Abstract

This study evaluated the effect of non-surgical periodontal therapy (NSPT) on the cytokine profile in gingival crevicular fluid (GCF) in patients with breast cancer and periodontitis. Forty patients were allocated into the periodontitis group (P) (n = 20) and breast cancer with periodontitis group (BC/P) (n = 20). Two days before the removal of infectious foci from the oral cavity and NSPT, as well as periodontal reevaluations, C-reactive protein, neutrophils (103μL), and platelets (103μL), were evaluated. The following cytokines in GCF, interleukin (IL)-4, IL-10, IL-2, IL-6, IL-1β, tumor necrosis factor-alpha (TNF-α), interferon-gamma (IFN-γ), and transforming growth factor-β (TGF-β) were evaluated by the Luminex assay at baseline, and 45 and 180 days after therapy. Cytokine levels were analyzed for correlations with the clinical parameters: clinical attachment level (CAL), probing depth (PD), bleeding on probing (BOP), and plaque index (PI).
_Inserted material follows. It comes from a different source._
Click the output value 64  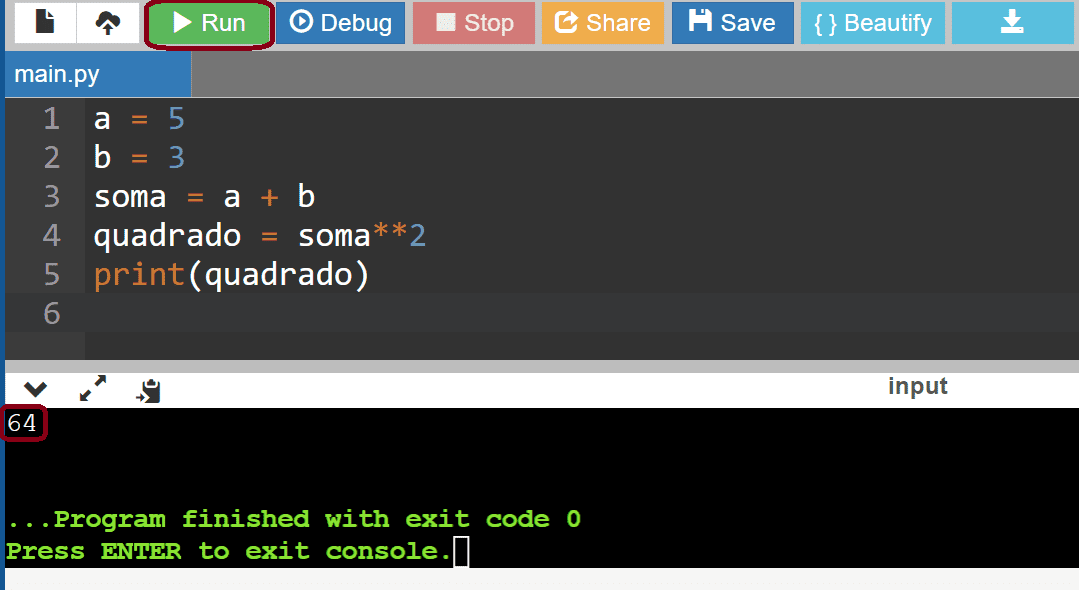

After NSPT, IL-2, TNF-α, and TGF-β were downregulated (p<0.05) in the BC/P. In the P group, INF-γ, IL-2, and TNF-α were downregulated (p<0.05), and TGF-β was increased (p<0.05). At 180 days, IL-6 in GCF was significantly positively correlated with PD and CAL (r=0.45, r=0.56) in the BC/P (p<0.05). In the P group, IL-1β in GCF was positively correlated with PD and CAL (r=0.56, r=0.59) at 45 days (p<0.05). NSPT, before the start of chemotherapy, helps to reduce the inflammatory markers associated with the activity of periodontal disease, favoring a less inflammatory pattern, to avoid the exacerbation of periodontitis.